PROBLEMS TO WORK ON:
**1.** In the blog post about the GAIT trial, what is the first Google hit in the UK for a search of "gait trial"?
**2.** Resume the blog post about the GAIT trial, starting after its final line.

PROVIDED PASSAGE:
====================
This week, I blogged about the GAIT trial, or Glucosamine/Chondroitin Arthritis Intervention Trial, which was a large randomized, placebo-controlled trial conducted at several sites across the USA comparing glucosamine & chondroitin with placebo and paracetomol for arthritis.
We've got the trial out of the way and we know that the results, although interesting, really confirm what we already knew about glucosamine, in that it's not a magic pill. It's just a pill. A pill that us highly suggestive arthrites rely on, perhaps, for pain relief as placebo, but with no actual effect.
Now comes the odd part.
If you type "gait trial" in Google in UK, the first hit is www.GAITtrial.co.uk. If you go to www.GAITtrial.co.uk you are presented with a very professional website, made to look like it has some affiliation with the GAIT trial mentioned above. However, there are only two pages and no details about who has written it or who they are representing, but it helpfully gives us a few links at the bottom to where we can purchase some glucosamine.
Firstly, the pages information is considerably more positive than the trial researchers indicated - in fact, it says the direct opposite; compare
GAIT TRIAL IS GOOD NEWS FOR OSTEOARTHRITIS SUFFERERS(GAITtrial.co.uk)
Dietary Supplements Glucosamine and/or Chondroitin Fare No Better than Placebo(NCCAM press release)
====================
SOURCE INFORMATION:
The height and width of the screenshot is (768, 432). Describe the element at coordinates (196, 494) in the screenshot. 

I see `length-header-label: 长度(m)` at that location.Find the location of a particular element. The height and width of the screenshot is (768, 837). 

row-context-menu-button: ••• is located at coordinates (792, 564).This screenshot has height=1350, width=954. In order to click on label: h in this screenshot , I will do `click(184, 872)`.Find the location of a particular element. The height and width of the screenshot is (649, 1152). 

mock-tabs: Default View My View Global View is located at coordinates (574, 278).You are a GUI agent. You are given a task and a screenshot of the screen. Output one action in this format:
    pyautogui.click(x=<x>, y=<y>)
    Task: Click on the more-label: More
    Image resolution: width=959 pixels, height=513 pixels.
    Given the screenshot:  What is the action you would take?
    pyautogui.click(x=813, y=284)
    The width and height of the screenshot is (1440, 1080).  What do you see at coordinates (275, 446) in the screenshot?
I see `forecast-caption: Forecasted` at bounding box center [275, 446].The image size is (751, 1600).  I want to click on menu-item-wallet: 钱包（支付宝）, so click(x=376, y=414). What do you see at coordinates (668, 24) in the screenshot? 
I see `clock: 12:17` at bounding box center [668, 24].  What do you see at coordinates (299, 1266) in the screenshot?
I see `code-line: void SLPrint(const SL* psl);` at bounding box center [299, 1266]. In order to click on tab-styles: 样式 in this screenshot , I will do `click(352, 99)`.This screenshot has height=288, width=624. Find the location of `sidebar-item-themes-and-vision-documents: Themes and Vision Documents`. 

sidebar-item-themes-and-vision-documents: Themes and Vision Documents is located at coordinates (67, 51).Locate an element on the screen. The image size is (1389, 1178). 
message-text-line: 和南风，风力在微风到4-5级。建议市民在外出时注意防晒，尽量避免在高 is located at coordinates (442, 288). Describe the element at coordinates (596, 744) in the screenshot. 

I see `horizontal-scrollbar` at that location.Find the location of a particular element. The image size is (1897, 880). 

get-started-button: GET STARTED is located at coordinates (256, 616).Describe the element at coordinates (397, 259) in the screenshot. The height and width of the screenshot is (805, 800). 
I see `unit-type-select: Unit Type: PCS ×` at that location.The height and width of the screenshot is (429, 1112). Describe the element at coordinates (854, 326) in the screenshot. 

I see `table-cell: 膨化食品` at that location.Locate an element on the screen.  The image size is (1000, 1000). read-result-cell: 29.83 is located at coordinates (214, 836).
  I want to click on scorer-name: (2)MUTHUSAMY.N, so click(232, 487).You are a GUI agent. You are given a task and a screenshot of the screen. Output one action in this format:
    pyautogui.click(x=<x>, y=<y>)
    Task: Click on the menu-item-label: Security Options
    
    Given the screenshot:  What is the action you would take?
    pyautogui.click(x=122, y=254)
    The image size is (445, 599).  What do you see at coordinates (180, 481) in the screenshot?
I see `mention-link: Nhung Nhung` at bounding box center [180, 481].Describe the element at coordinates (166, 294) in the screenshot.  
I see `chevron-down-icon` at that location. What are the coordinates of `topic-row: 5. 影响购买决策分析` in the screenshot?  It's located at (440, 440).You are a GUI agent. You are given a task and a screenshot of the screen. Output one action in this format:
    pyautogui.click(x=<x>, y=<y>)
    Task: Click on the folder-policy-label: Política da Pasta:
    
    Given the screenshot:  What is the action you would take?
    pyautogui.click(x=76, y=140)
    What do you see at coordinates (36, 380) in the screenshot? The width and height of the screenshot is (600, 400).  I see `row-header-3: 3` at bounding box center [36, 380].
====================
ANSWERS TO EACH TASK:
**1.** The first hit is www.GAITtrial.co.uk.

**2.**
Secondly, the links at the bottom of the page are suspect - the first two, for Boots and Health Perception don't work, but the third for Joint Care does and it takes you to the Seven Seas Joint Care "Everyone needs healthy joints" website, advertising all manner of glucosamine pills.
Is it a coincidence that only the Seven Seas link works? Well, possibly, but another website, also designed by Two's Company Design Studio Ltd, which discussed the GUIDE study , a small European study that gave weakly positive results for glucosamine, the same thing happens. As an observation, whoever "sabotaged" the links did so in two different ways on the two sites, implying that only one link is supposed to work - the Seven Seas one.
Is this Seven Seas gently directing people to its site using false, hyped-up information, but without explicitly having to make the claims themselves?
I'm genuinely interested in what you think.